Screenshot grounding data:

※ ※ ※

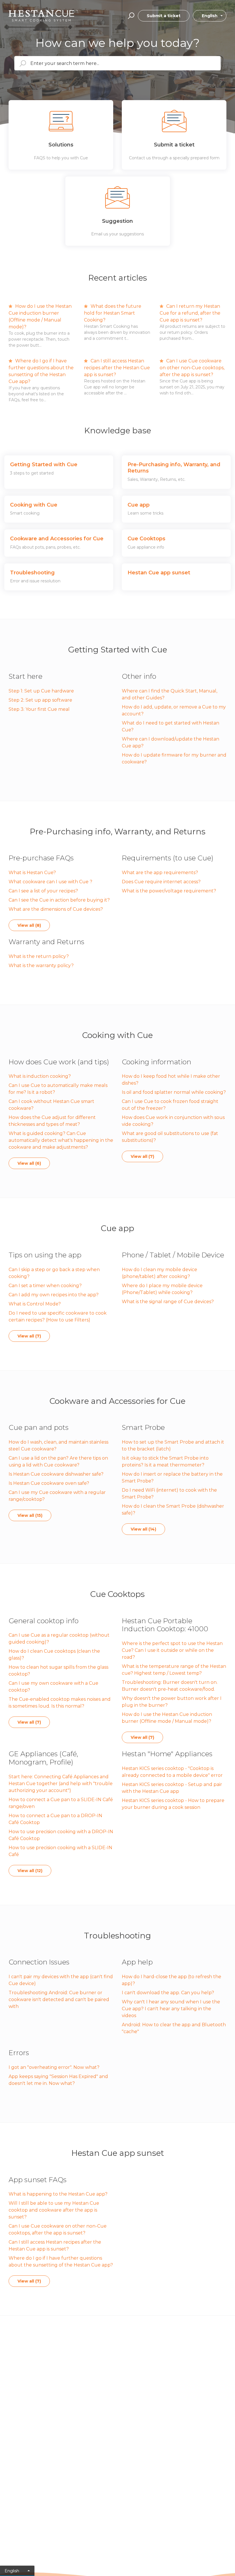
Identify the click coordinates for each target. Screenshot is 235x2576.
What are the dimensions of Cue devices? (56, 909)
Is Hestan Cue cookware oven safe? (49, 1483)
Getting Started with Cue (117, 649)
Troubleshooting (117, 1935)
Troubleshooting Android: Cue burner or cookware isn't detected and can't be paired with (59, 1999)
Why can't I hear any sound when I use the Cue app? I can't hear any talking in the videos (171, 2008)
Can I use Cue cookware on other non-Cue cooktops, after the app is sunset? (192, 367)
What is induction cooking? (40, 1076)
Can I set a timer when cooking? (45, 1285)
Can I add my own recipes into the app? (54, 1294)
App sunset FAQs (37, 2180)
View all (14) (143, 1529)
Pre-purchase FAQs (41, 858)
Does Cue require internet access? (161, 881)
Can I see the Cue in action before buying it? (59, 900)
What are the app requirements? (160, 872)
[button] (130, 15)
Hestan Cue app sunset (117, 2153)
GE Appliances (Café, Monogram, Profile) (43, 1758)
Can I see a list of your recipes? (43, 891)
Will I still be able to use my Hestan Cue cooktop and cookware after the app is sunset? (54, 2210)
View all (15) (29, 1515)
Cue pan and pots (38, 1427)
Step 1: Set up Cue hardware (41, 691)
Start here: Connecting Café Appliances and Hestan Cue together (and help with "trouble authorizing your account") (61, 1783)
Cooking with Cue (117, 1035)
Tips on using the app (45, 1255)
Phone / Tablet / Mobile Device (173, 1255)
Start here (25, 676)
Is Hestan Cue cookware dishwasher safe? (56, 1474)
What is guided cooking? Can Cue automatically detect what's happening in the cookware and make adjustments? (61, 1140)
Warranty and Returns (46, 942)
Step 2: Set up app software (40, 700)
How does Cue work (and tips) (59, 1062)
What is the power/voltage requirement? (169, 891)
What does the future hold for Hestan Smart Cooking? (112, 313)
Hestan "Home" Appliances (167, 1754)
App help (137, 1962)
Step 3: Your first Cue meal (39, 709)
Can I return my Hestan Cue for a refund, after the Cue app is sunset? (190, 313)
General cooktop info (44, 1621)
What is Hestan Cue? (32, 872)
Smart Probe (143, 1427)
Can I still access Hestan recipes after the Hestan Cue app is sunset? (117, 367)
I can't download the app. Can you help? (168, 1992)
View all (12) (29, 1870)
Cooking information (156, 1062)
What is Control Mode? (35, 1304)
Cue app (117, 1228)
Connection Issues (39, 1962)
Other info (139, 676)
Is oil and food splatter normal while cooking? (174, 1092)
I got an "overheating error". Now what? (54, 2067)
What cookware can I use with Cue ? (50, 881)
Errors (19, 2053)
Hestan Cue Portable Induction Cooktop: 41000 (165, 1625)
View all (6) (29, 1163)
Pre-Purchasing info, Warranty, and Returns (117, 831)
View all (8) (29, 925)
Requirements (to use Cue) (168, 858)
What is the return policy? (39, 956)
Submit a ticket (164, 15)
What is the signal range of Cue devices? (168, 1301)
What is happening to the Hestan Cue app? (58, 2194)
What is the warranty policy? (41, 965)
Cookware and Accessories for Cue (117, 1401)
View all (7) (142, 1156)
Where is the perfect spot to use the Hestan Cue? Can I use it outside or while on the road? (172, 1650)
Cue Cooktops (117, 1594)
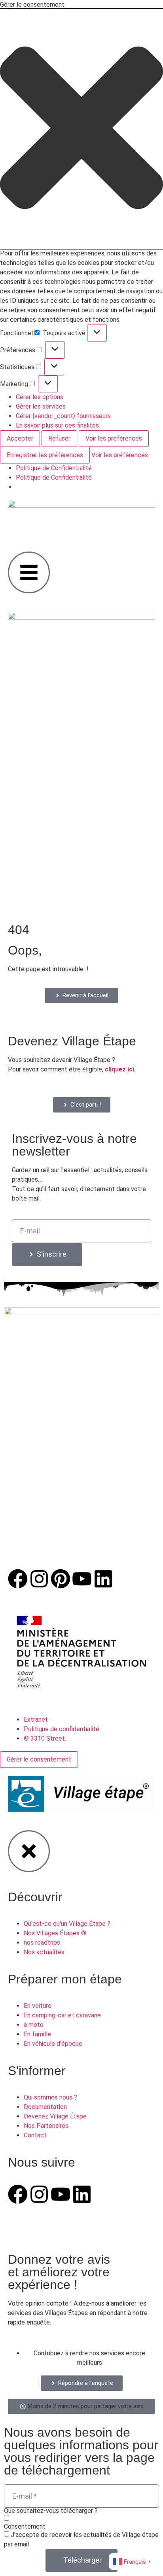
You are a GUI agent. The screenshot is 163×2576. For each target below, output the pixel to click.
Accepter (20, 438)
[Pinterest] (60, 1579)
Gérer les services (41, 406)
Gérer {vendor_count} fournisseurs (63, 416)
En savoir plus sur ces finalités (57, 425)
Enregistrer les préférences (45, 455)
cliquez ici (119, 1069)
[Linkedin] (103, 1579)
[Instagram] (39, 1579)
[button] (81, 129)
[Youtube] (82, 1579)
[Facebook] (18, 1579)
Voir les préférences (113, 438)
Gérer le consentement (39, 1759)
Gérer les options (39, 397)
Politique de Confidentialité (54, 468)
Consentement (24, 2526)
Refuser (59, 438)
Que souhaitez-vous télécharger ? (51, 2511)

※ ※ ※

EXERCISE DIRECTIONS
An exact copy of the lines above, from the first through the line that holds "How does Cue work (and tips) (59, 1062)", is what is needed; leave the pictures out.

EXERCISE RESPONSE
Identify the click coordinates for each target. Screenshot is 235x2576.
What are the dimensions of Cue devices? (56, 909)
Is Hestan Cue cookware oven safe? (49, 1483)
Getting Started with Cue (117, 649)
Troubleshooting (117, 1935)
Troubleshooting Android: Cue burner or cookware isn't detected and can't be paired with (59, 1999)
Why can't I hear any sound when I use the Cue app? I can't hear any talking in the videos (171, 2008)
Can I use Cue cookware on other non-Cue cooktops, after the app is sunset? (192, 367)
What is induction cooking? (40, 1076)
Can I set a timer when cooking? (45, 1285)
Can I add my own recipes into the app? (54, 1294)
App sunset FAQs (37, 2180)
View all (14) (143, 1529)
Pre-purchase FAQs (41, 858)
Does Cue require internet access? (161, 881)
Can I see the Cue in action before buying it? (59, 900)
What are the app requirements? (160, 872)
[button] (130, 15)
Hestan Cue app sunset (117, 2153)
GE Appliances (Café, Monogram, Profile) (43, 1758)
Can I see a list of your recipes? (43, 891)
Will I still be able to use my Hestan Cue cooktop and cookware after the app is sunset? (54, 2210)
View all (15) (29, 1515)
Cue pan and pots (38, 1427)
Step 1: Set up Cue hardware (41, 691)
Start here: Connecting Café Appliances and Hestan Cue together (and help with "trouble authorizing your account") (61, 1783)
Cooking with Cue (117, 1035)
Tips on using the app (45, 1255)
Phone / Tablet / Mobile Device (173, 1255)
Start here (25, 676)
Is Hestan Cue cookware dishwasher safe? (56, 1474)
What is guided cooking? Can Cue automatically detect what's happening in the cookware and make adjustments? (61, 1140)
Warranty and Returns (46, 942)
Step 2: Set up app software (40, 700)
How does Cue work (and tips) (59, 1062)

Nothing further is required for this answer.